◆ Tugas yang Dikerjakan ◆
Jelaskan, berdasarkan kutipan pilihan di bawah, mengapa ketebalan asap dan polutan makin hari makin meningkat.

◆ Kutipan Pilihan ◆
Begitu pula di Kalimantan, konsentrasi harian di Pontianak (Kalimantan Barat) dan Sampit (Kalimantan Tengah ) juga mengalami peningkatan, pada 13 September 2019, tertinggi mencapai 550 mikrogram perm3.

Sutarmidji, Gubernur Kalimantan Barat, misal, berulang kali menyerukan kepada warga melalui akun media sosialnya, agar mengurangi aktivitas di luar rumah karena kabut asap. Pada Minggu (15/9/19), status Facebook-nya, meminta maaf kepada warga atas nama pemerintah, karena kualitas udara Kalbar, tak sehat dampak karhutla.
”Kenapa makin hari makin meningkat? Tingkat ketebalan asap dan polutan makin tinggi?” kata Doni Monardo, Kepala Badan Nasional Penanggulangan Bencana (BNPB) saat konferensi pers Penanganan Kebakaran Hutan dan Lahan, di Jakarta, Jumat (14/9/19).
Kondisi ini, menurut Doni, karena curah hujan nyaris tak ada dan lahan gambut terbakar luas. ”Mencapai 89.563 hektar dari total 328.724 hektar terbakar hingga akhir Agustus 2019,” katanya.
Dia bilang, luas kebakaran gambut paling luas di Riau (40.553 hektar), Kalimantan Tengah (24.883 hektar), Kalimantan Barat (10.025 hektar). Karhutla juga terjadi di Jambi, Kalimantan Selatan, Sumatera Selatan, Sumatera Utara, Sumatera Barat, Kalimantan Timur, Aceh, Bangka Belitung, Kalimantan Utara dan Maluku Utara.
”Kalau kita bandingkan pada El-Nino 2015, tahun ini sepertinya tidak terlalu berbeda, meski lebih lemah. Jumlah titik api dan kebakaran juga besar,” katanya.
Berdasarkan data Lembaga Penerbangan dan Antariksa Nasional (Lapan), luas lahan terbakar 1 Juli-20 Oktober 2015 mencapai 2.089.911 hektar, 618.574 hektar lahan gambut dan 1.471.337 hektar non gambut.

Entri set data
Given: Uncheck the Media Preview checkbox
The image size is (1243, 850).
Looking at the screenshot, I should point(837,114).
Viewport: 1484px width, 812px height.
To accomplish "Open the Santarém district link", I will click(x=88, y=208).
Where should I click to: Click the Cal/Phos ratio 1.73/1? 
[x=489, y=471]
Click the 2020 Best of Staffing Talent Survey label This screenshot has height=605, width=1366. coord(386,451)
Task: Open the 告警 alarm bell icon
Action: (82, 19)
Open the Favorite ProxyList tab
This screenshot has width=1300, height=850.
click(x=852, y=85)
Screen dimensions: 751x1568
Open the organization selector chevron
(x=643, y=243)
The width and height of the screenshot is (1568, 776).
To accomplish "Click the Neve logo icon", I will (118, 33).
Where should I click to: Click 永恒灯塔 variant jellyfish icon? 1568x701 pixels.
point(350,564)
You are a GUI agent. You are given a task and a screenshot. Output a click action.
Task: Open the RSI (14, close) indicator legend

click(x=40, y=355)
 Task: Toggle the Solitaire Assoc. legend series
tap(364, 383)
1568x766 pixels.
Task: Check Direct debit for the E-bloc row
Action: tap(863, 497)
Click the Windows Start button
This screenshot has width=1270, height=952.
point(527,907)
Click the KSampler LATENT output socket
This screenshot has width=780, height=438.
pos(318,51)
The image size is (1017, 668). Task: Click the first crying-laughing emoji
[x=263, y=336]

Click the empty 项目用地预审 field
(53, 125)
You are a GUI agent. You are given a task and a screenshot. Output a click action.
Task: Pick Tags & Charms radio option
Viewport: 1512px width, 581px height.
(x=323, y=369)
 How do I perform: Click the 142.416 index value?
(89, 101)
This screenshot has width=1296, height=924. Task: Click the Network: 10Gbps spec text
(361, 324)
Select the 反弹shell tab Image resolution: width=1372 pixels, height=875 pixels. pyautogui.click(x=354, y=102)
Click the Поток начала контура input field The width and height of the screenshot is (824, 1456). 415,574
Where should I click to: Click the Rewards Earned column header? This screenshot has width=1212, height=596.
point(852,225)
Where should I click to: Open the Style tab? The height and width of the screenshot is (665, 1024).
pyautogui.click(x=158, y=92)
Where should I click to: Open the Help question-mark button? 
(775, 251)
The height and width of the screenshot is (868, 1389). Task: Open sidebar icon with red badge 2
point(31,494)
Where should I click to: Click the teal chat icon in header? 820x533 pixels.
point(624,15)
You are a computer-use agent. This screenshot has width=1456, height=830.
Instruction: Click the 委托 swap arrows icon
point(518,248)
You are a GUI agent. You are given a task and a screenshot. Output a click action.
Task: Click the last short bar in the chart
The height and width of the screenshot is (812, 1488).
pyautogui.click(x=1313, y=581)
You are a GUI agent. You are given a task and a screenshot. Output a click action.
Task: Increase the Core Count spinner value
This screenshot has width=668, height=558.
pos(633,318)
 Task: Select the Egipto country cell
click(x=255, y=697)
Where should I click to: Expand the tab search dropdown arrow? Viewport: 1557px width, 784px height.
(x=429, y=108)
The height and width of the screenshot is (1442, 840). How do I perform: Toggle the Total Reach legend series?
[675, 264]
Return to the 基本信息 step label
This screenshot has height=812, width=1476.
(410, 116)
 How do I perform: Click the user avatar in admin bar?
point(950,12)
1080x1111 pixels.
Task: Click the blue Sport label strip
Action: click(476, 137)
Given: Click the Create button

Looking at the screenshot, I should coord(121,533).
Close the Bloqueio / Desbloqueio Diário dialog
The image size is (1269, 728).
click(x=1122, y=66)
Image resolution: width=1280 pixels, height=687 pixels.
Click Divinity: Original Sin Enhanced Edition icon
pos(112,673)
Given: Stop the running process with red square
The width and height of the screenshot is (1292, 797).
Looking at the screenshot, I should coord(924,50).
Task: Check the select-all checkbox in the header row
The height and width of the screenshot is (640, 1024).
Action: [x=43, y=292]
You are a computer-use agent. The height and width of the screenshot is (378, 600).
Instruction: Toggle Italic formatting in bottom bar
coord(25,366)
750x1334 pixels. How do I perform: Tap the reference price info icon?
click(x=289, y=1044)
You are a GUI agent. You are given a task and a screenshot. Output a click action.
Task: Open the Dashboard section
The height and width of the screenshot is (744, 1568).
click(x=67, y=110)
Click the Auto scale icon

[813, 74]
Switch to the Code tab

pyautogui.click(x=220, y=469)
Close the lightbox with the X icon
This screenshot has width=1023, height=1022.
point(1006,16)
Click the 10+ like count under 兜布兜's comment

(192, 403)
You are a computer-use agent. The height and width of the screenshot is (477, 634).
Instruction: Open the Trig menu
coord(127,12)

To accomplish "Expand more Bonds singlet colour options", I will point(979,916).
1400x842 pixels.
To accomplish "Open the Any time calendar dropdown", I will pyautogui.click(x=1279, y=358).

◆ Jawaban Tugas ◆
Menurut Doni Monardo, curah hujan nyaris tidak ada dan lahan gambut terbakar luas. Hingga akhir Agustus 2019, gambut yang terbakar mencapai 89.563 hektar dari total 328.724 hektar lahan yang terbakar.